The organic layer 220 may be a color filter that transmits light of a specific wavelength band. The color filter is located in correspondence with each of pixels provided in a display area of the display device 10. The organic layer 220 may be a light blocking film located between the pixels and having a light blocking property. The organic layer 220 may act as both of a color filter and a light blocking film.

As described above, the display device 10 in embodiment 1 according to the present invention includes a barrier layer between the second substrate 200 and the organic layer 220 and between the organic layer 220 and the light emitting element 110. Therefore, entrance of moisture from the side of the second substrate 200 is suppressed. As a result, deterioration of the light emitting element 110 is prevented. In addition, moisture or a gas component desorbed from the organic layer 220 is suppressed from reaching the light emitting element 110, and therefore, deterioration of the light emitting element 110 is suppressed.

EMBODIMENT 2

With reference to FIG. 2 through FIG. 4, a structure of a display device in embodiment 2 according to the present invention will be described.
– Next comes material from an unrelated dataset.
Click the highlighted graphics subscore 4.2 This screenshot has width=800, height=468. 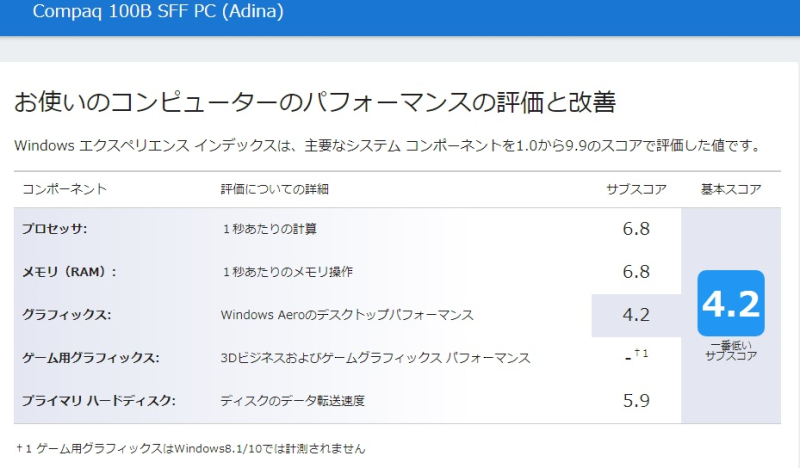(x=636, y=315)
In embodiment 2, a display device including a layer structure as described above in embodiment 1 and external elements, for example, a driver IC 400 and an FPC (flexible printed circuit) 410 will be described. In embodiment 2, a display device having a “white+CF structure” that is advantageous for realizing a higher definition will be described as an example of the flexible display device.
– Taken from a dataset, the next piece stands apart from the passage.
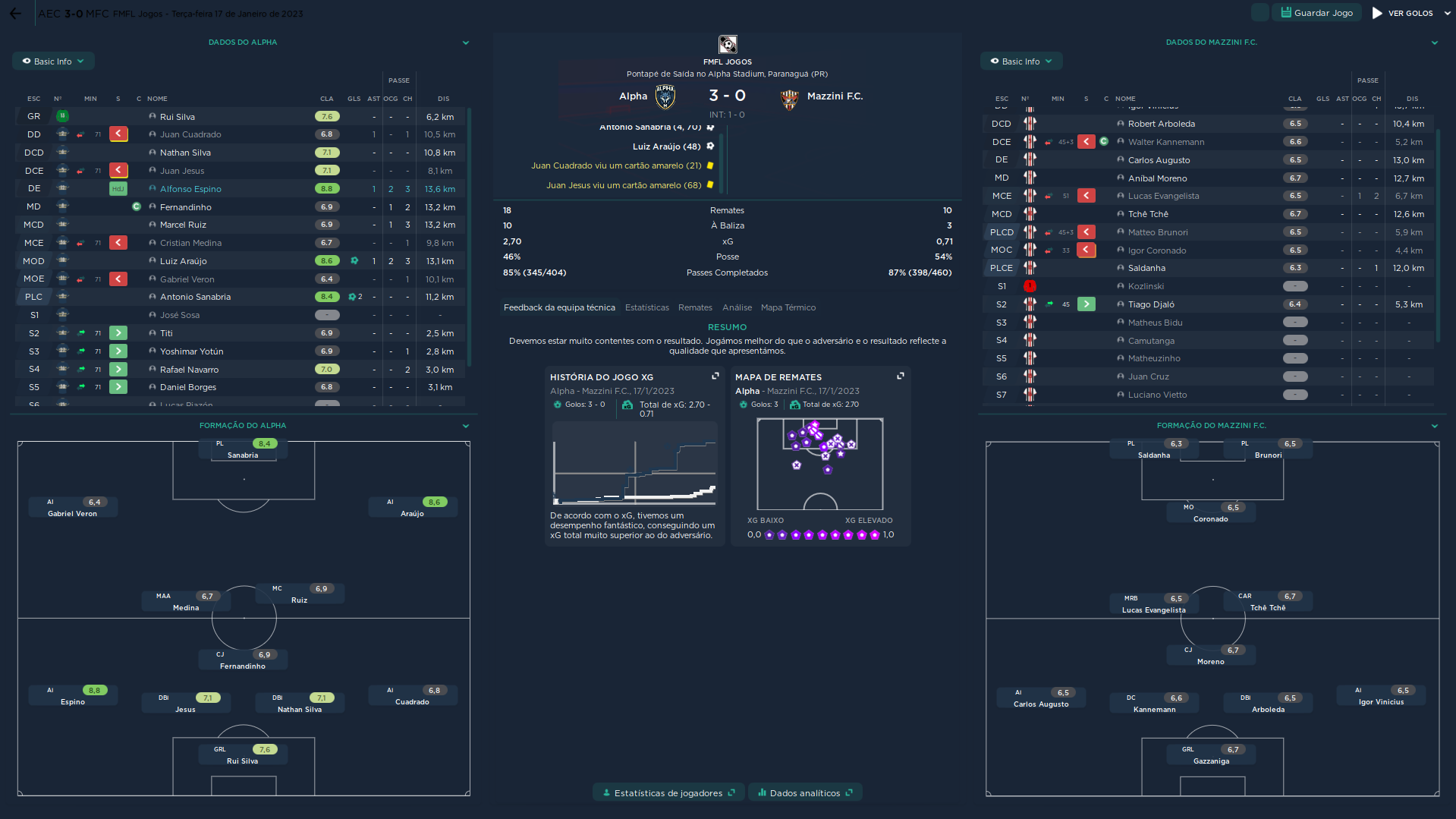Click the FMFL Jogos competition logo
Screen dimensions: 1456x819
point(727,45)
<Structure of the Display Device>

FIG. 2 is an isometric view of a display device 20 in embodiment 2 according to the present invention. FIG. 3 is a plan view of the display device 20 in embodiment 2 according to the present invention. As shown in FIG. 2 and FIG. 3, the display device 20 in embodiment 2 includes a first substrate 100, a second substrate 200 facing the first substrate 100, the driver IC 400 provided in an area of the first substrate 100 that is exposed from the second substrate 200, and the FPC (flexible printed circuit) 410. The FPC 410 includes a terminal part 411 connected to a controller circuit that controls a driving circuit.
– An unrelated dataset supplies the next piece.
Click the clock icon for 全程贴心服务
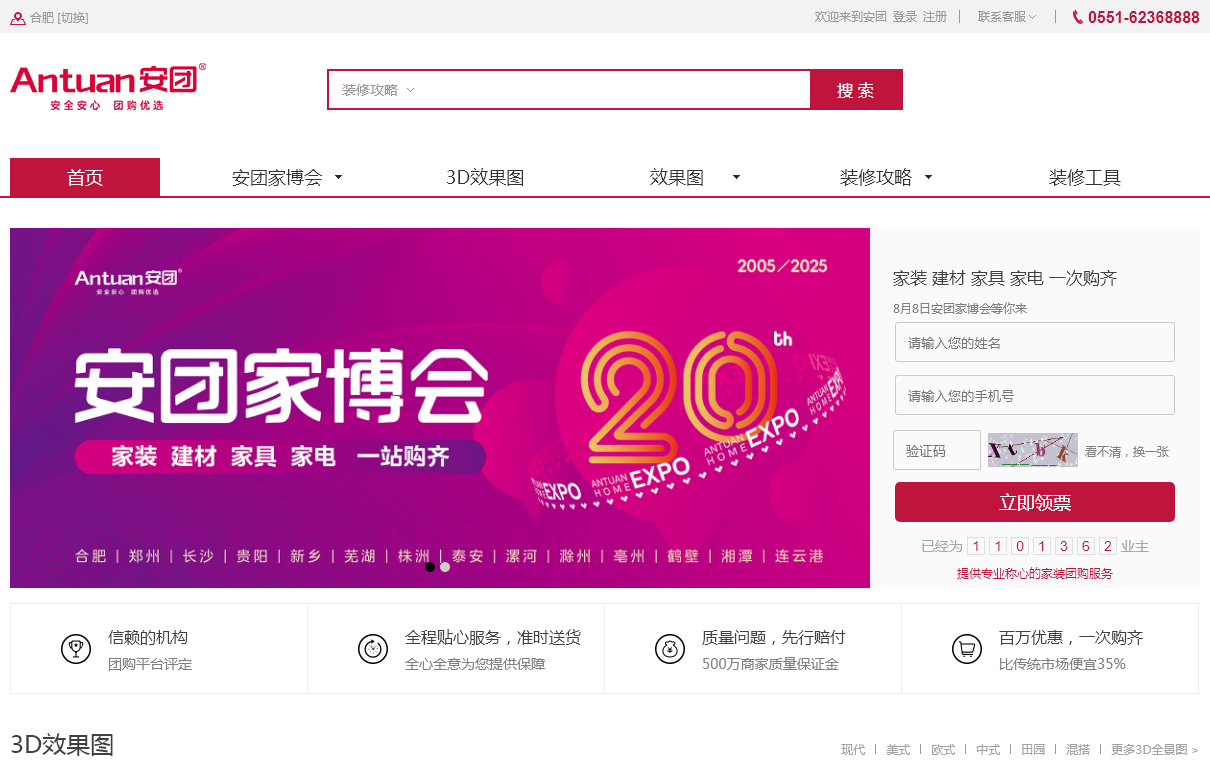This screenshot has width=1210, height=768. click(373, 649)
The first substrate 100 includes pixels 180, each including a light emitting element, in a display area 130. In the display device 20 in embodiment 2, each pixel 180 includes a light emitting element. The light emitting element releases white light from a top surface thereof. On the second substrate 200, a light blocking layer 121 and color filters 181 through 183 are provided. The light blocking layer 121 includes openings in correspondence with the pixels 180. The color filters 181 through 183 are provided in correspondence with the openings, and each transmit light of a specific wavelength band. The first substrate 100 and the components provided thereon, and the second substrate 200 and the components provided thereon, are bonded together with a sealing member 150 and a filler 300. The sealing member 150 is located in a peripheral area 140, which is around the display area 130 in which the pixels 180 are located. The filler 300 is provided to fill an area enclosed by the sealing member 150.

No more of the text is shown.